Japanese composer (1916–1996)

Minao Shibata (柴田 南雄, Shibata Minao); September 29, 1916, Tokyo – February 2, 1996, Tokyo) was a Japanese composer.

== Early life ==
Minao studied botany at Tokyo University, graduating in 1939, and made further studies in the fine arts while studying music privately with Saburo Moroi and playing cello as a member of the Tokyo String Orchestra.

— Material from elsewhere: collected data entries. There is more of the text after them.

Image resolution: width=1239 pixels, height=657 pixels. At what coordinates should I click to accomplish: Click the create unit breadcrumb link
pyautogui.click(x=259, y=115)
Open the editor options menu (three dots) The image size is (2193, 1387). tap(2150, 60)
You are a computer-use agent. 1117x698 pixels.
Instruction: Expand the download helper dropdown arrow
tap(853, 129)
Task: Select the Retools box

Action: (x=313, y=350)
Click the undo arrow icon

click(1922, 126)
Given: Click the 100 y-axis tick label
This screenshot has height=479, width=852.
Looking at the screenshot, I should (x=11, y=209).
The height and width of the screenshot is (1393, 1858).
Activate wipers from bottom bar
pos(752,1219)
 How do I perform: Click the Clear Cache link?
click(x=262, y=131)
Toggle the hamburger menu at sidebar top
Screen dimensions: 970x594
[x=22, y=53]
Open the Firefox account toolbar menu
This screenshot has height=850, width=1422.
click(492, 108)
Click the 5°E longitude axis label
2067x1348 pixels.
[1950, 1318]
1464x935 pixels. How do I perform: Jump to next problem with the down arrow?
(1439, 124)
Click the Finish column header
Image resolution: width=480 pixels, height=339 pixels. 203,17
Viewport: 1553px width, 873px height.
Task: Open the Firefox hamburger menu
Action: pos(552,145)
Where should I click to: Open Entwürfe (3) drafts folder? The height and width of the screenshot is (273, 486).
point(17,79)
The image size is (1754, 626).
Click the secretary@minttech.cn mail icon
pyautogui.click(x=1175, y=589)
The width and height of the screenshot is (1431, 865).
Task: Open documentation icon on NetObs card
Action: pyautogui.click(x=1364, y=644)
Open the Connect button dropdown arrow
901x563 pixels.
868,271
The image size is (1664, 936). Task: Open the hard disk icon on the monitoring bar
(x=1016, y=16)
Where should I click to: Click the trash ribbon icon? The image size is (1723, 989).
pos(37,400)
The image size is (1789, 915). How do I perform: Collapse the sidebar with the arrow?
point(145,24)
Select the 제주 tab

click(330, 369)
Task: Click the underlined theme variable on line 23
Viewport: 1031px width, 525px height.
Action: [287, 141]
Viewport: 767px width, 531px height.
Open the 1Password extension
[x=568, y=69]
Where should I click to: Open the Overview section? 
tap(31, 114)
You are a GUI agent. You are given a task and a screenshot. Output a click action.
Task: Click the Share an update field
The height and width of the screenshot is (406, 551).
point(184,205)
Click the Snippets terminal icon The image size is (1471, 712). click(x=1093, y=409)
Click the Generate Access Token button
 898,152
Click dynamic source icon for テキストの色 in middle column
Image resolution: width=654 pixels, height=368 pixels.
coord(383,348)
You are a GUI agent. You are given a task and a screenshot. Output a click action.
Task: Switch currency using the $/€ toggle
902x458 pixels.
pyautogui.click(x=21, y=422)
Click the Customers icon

His early works are mostly for chamber groups and are indebted to Romanticism.

== Academic career ==
In 1948, he took a position as a professor of theory at Tōhō Gakuen School of Music, working there through 1955; he also taught at Ochanomizu Women's College in 1952, remaining there until 1959. He began incorporating elements of serialism and musique concrete in the 1950s, and wrote for increasingly larger orchestral forces.

Shibata accepted a professorship at Tokyo University of the Arts in 1959, where he remained until 1969, and while there his compositions incorporated aspects of aleatory music. He wrote pieces which used graphic or artistic scoring notations and made use of microtonal sonorities.

== Post academic career ==
From 1973 he composed theater works which combined elements of Japanese folk music with European-derived song structures. In his final years, he composed La Vía Láctea, a choral work for children's choir that adapted his methodology of focusing on regional Japanese culture to a region abroad.

Shibata also wrote extensively on music history and theory, and was an editor of The New Grove's Japanese edition.